Requirements shortlist

    1. Must select good pages for eviction.
    2. Must not submit too much I/O at once. Submitting too much I/O at 
once can kill latency and even lead to deadlocks when bounce buffers 
(highmem) are involved. Note that submitting sequential I/O is a good thing.
    3. Must be able to efficiently evict the pages on which pageout I/O 
completed.
    4. Must be able to deal with multiple memory zones efficiently.
    5. Must always have some pages ready to evict. Scanning 32GB of 
"recently referenced" memory is not an option when memory gets tight.
    6. Must be able to process pages in batches, to reduce SMP lock 
contention.
    7. A bad decision should have bounded consequences. The VM needs to 
be resilient against its own heuristics going bad.
    8. Low overhead of execution.

Pageout selection

Scan Resistant

A large sequential scan (eg. daily backup) should not be able to push 
the working set out of memory.

Effective as second level cache

The only hits in a second level cache are the cache misses from the 
primary cache. This means that the inter-reference distances on eg. a 
file server may be very large. A page replacement algorithm should be 
able to detect and cache the most frequently accessed pages even in this 
case.

Recency vs. Frequency

Which of the two is more important depends entirely on the workload. It 
would be nice if the pageout selection algorithm would adapt automatically.

Limited pageout I/O

Pageout I/O is submitted as pages hit the end of the LRU list. Dirty 
pages are then rotated back onto the start of inactive list. Not only 
does this disturb LRU order, but it can result in hundreds of megabytes 
worth of small I/Os being submitted at once. This kills I/O latency and 
can lead to deadlocks on 32 bit systems with highmem, where the kernel 
needs to allocate bounce buffers and/or buffer heads from low memory.

Reclaim after I/O

The rotate_reclaimable_page() mechanism in the current 2.6 kernels fixes 
part of the problem by moving pages back to the end of the inactive list 
when IO finishes, but there is no effective mechanism to limit how much 
I/O is submitted at once.

The importance of sequential I/O

Since most disk writes are seek time dominated, the VM should aim to do 
sequential/clustered writeouts, as well as refrain from submitting too 
much pageout I/O at once. If the VM wants to free 10MB of memory, it 
should not submit 500MB worth of I/O, just because there are that many 
pages on the inactive list.

Asynchronous Page-Out

The page-out operation is not synchonous. Dirty pages that are selected 
for reclaim are not directly freed, writeback is started against them 
(PG_writeback is set) and they are fed back to the resident list. When 
on completion of the write to their backing-store the reference bit is 
still unset a callback is invoked to place them so that they are 
immediate candidates for reclaim again (rotate_reclaimable_page).

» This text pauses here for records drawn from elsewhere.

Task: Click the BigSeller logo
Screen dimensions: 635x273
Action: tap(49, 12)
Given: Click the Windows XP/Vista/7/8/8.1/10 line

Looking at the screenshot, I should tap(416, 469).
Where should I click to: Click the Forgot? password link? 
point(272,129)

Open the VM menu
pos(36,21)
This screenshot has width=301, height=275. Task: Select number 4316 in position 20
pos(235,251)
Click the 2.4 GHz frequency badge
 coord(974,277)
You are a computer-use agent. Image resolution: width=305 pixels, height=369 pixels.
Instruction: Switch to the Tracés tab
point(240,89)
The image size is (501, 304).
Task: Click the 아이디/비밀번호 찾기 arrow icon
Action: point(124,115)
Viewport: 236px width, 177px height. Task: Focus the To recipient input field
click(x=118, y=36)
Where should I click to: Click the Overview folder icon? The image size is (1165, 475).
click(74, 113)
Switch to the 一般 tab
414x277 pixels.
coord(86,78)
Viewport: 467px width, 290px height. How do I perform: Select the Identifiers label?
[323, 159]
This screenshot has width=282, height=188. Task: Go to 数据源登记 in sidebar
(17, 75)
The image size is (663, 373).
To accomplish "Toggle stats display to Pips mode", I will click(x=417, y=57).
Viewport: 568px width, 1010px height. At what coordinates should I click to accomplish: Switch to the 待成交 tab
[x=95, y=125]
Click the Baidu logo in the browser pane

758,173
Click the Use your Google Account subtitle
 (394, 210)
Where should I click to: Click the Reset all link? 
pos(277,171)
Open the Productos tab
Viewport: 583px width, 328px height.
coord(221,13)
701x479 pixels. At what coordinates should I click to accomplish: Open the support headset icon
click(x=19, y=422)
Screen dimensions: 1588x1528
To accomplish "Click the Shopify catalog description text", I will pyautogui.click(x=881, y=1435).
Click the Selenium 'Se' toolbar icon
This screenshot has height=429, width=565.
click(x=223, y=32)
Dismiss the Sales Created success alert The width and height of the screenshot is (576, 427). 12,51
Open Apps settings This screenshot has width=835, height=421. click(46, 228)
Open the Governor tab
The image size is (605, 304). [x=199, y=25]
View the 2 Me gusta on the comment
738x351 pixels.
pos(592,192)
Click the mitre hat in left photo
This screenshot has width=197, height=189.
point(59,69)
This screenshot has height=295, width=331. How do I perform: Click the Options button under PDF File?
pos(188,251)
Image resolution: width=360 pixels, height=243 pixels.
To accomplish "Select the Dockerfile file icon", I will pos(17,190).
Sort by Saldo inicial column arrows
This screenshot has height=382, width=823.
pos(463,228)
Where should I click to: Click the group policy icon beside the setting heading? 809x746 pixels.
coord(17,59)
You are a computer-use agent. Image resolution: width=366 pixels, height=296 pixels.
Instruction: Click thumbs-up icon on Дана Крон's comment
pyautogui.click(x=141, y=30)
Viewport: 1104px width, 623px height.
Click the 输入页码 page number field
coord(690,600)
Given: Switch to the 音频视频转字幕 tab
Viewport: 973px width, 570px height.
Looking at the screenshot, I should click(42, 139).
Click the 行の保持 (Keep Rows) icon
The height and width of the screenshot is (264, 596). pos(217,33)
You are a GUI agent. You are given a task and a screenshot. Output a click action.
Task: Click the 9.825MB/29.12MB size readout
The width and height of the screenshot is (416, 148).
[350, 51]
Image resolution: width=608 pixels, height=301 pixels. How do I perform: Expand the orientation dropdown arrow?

When scanning for reclaimable pages make sure you are not stuck on a 
writeback saturated list.

Multiple Zones

Unlike most, linux has multiple memory zones; that is, memory is not 
viewed as one big continuous section. There are specific sections of 
memory where it is desirable to have the ability to free pages in. Think 
of NUMA topologies or DMA engines that cannot operate on the full 
address space. Hence memory is viewed in multiple zones.

For traditional page replacement algorithms this is not a big issue 
since we just implement per zone page replacement; eg. a CLOCK per zone. 
However with the introduction of non-resident page state tracking in the 
recent algorithms this does become a problem. Since a page can fault 
into a different zone than where it came from, the non-resident page 
state tracking needs to be over all memory, not just a single zone.

This makes for per zone resident page tracking and global non-resident 
page tracking; this separation is not present in several proposed 
algorithms and hence makes implementing them a challenge.

Background aging

After a day of no memory shortage, it is possible for a system to end up 
with most pages having the referenced bit set. This has a number of bad 
effects:

     * Essentially a random page will be evicted.
     * The system may have to scan through hundreds of thousands of 
pages in order to find a page to be evicted.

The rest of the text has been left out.